### WHAT THE TASK REQUIRES
Produce the same data once more, line for line.

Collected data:
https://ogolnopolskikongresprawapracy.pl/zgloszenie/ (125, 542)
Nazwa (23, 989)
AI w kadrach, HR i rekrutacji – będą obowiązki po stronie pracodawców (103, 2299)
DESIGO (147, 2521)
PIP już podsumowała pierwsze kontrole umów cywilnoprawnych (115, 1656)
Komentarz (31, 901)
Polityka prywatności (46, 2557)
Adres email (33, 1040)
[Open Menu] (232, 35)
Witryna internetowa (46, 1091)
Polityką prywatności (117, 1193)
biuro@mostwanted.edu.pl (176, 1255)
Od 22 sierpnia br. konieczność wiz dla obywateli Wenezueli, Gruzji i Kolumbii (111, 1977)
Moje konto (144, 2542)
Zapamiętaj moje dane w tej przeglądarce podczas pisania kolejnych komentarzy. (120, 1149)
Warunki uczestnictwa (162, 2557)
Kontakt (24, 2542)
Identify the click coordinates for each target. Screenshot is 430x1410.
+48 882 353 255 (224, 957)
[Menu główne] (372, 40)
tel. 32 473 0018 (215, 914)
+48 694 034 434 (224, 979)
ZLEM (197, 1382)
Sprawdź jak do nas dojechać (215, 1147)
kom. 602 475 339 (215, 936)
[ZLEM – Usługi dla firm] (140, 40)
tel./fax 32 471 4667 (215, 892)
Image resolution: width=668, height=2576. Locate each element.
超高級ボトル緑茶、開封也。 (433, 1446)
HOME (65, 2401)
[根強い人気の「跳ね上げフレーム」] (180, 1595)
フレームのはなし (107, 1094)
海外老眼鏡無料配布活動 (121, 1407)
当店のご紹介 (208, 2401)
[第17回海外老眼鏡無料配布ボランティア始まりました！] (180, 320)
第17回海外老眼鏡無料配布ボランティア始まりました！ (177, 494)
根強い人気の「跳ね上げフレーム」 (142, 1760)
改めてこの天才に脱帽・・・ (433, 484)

### TASK SOLUTION
https://ogolnopolskikongresprawapracy.pl/zgloszenie/ (125, 542)
Nazwa (23, 989)
AI w kadrach, HR i rekrutacji – będą obowiązki po stronie pracodawców (103, 2299)
DESIGO (147, 2521)
PIP już podsumowała pierwsze kontrole umów cywilnoprawnych (115, 1656)
Komentarz (31, 901)
Polityka prywatności (46, 2557)
Adres email (33, 1040)
[Open Menu] (232, 35)
Witryna internetowa (46, 1091)
Polityką prywatności (117, 1193)
biuro@mostwanted.edu.pl (176, 1255)
Od 22 sierpnia br. konieczność wiz dla obywateli Wenezueli, Gruzji i Kolumbii (111, 1977)
Moje konto (144, 2542)
Zapamiętaj moje dane w tej przeglądarce podczas pisania kolejnych komentarzy. (120, 1149)
Warunki uczestnictwa (162, 2557)
Kontakt (24, 2542)
Identify the click coordinates for each target. Screenshot is 430x1410.
+48 882 353 255 (224, 957)
[Menu główne] (372, 40)
tel. 32 473 0018 (215, 914)
+48 694 034 434 (224, 979)
ZLEM (197, 1382)
Sprawdź jak do nas dojechać (215, 1147)
kom. 602 475 339 (215, 936)
[ZLEM – Usługi dla firm] (140, 40)
tel./fax 32 471 4667 (215, 892)
Image resolution: width=668, height=2576. Locate each element.
超高級ボトル緑茶、開封也。 (433, 1446)
HOME (65, 2401)
[根強い人気の「跳ね上げフレーム」] (180, 1595)
フレームのはなし (107, 1094)
海外老眼鏡無料配布活動 (121, 1407)
当店のご紹介 (208, 2401)
[第17回海外老眼鏡無料配布ボランティア始まりました！] (180, 320)
第17回海外老眼鏡無料配布ボランティア始まりました！ (177, 494)
根強い人気の「跳ね上げフレーム」 (142, 1760)
改めてこの天才に脱帽・・・ (433, 484)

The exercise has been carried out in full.